- Document segment:
Automatic Metadiscourse Classification in Learners’ Writing and Speaking with SpanBERT

Wenwen Guan, Marijn Alta, Jelke Bloem

University of Amsterdam

Metadiscourse (MD) is a rhetoric strategy used to mainly achieve an interpersonal goal instead of adding to the propositional content of utterances. It embraces verbal expressions that highlight textual structure (textual categories) and engages with the readers/listeners of the discourse (interactional categories). Its classification is in essence multi-label span classification, a tricky task that allows flexible unit boundaries and overlaps between spans. Automatic MD classification has rarely been investigated. A few studies on similar linguistic phenomena have explored supervised approaches including Supervised Sequence Models (Madnani et al., 2012), Support Vector Machines (Cotos & Pendar, 2016), a joint Continuous Bag-of-Words and Convolutional Neural Network model (Alharbi, 2016), and the combination of Support Vector Machines and Conditional Random Fields (Correia, 2018). In general, these approaches yielded a satisfactory accuracy for textual categories, whereas they performed poorly on the interactional categories. Large Language Models (LLMs) have never been tested on MD classification tasks. Therefore, we aim to enhance automatic MD classification using a pretrained LLM, to benefit both corpus linguistics research and text analysis applications such as chatbots and online proofreaders.

- Required actions:
1. Decide whether each statement agrees with the metadiscourse abstract: (a) Large Language Models have already been tried on MD classification tasks; (b) earlier supervised approaches did poorly on interactional categories; (c) Cotos & Pendar (2016) used Support Vector Machines. For each, answer yes or no and quote the deciding words.
2. Extend the metadiscourse abstract, starting right after its final sentence.
The records that come next are separate material and have no connection to the metadiscourse abstract.

Stored data
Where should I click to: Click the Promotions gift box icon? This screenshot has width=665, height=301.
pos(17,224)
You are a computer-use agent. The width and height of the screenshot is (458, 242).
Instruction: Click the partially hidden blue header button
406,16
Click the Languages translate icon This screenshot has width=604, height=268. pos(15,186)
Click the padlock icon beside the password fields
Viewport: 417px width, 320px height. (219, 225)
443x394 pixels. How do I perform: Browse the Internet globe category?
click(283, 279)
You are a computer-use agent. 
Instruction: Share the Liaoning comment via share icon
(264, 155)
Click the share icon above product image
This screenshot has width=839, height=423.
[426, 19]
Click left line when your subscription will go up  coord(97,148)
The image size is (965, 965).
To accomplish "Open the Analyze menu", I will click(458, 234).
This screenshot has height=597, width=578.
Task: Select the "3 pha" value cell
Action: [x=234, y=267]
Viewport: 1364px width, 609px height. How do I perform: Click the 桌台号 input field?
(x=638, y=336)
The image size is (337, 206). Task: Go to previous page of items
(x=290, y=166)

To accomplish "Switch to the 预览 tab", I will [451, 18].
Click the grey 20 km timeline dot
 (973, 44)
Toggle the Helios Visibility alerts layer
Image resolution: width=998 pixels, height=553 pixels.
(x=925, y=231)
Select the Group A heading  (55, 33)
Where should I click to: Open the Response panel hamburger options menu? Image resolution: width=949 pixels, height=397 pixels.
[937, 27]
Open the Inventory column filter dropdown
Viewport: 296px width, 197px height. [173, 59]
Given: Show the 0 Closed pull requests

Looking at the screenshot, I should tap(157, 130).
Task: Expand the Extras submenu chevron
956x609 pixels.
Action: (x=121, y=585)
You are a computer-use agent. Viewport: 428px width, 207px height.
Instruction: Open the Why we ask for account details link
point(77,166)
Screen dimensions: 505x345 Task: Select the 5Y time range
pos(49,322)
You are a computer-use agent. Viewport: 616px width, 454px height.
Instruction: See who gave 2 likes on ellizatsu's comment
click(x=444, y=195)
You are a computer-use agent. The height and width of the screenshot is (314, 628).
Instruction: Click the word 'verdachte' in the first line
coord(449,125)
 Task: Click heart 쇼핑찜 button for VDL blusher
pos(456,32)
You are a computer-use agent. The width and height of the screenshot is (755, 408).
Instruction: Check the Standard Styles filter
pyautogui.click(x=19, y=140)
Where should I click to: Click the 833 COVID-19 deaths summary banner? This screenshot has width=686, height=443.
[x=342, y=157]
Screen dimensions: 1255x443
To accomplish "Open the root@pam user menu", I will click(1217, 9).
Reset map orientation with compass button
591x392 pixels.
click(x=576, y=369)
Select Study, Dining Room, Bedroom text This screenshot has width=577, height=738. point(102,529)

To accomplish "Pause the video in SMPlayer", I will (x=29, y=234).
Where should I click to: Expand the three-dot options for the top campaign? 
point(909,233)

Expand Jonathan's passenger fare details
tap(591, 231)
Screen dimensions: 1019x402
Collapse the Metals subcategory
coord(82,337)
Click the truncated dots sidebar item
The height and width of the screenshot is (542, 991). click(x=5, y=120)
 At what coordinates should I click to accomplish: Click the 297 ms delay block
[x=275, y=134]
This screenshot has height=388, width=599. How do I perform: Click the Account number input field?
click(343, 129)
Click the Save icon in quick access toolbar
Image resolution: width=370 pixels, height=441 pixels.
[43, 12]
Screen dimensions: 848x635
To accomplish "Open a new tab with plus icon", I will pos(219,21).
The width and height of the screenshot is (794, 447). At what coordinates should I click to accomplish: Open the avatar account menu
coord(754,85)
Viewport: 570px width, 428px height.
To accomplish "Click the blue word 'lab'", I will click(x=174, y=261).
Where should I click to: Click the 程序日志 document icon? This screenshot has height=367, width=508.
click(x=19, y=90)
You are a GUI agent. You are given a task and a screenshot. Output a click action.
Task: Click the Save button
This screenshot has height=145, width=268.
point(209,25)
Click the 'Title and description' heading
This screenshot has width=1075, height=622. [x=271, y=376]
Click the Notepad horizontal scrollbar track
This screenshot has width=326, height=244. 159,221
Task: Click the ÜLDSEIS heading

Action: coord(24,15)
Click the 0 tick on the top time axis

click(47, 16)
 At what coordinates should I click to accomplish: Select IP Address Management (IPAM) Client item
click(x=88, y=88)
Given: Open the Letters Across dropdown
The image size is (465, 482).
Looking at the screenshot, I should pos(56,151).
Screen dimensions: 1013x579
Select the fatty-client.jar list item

- Answers in order:
1.
(a) No: "Large Language Models (LLMs) have never been tested on MD classification tasks."
(b) Yes: "whereas they performed poorly on the interactional categories."
(c) Yes: "Support Vector Machines (Cotos & Pendar, 2016)"

2.
We assume that a LLM that has been pretrained to process spans will perform well in span classification tasks. Thus, we use SpanBERT, which has been pre-trained to better represent and predict text spans (Joshi et al., 2020). A dataset of 602,386 tokens was extracted from the International Corpus Network of Asian Learners of English (ICNALE) and was manually annotated with 23 MD categories for the experiment. The data includes speaking and writing collected from participants with low English proficiency to high proficiency, indicating non-standard use of English and even some errors in the texts. We test both the base-cased and large-cased SpanBERT models with different dataset splits and hyperparameter configurations.
We use spaCy’s SpanCategorizer as a baseline, which obtains an overall F1 score of 0.77. Compared to the spaCy baseline, the base-cased SpanBERT shows a significant improvement by achieving accuracy and F1 scores of 0.89 and 0.88 respectively. The large-cased model does not further improve accuracy. The data splits and hyperparameter optimisation do not play a significant role in enhancing the model performance. By inspecting category-wise performance, we find that overfitting due to the unbalanced category distribution is a critical issue. Five textual categories obtain F1 scores higher than 0.90, while four categories only get F1 scores below 0.70 if not zero. The categorical results highlight the need for more balanced data representation which would yield better model performance.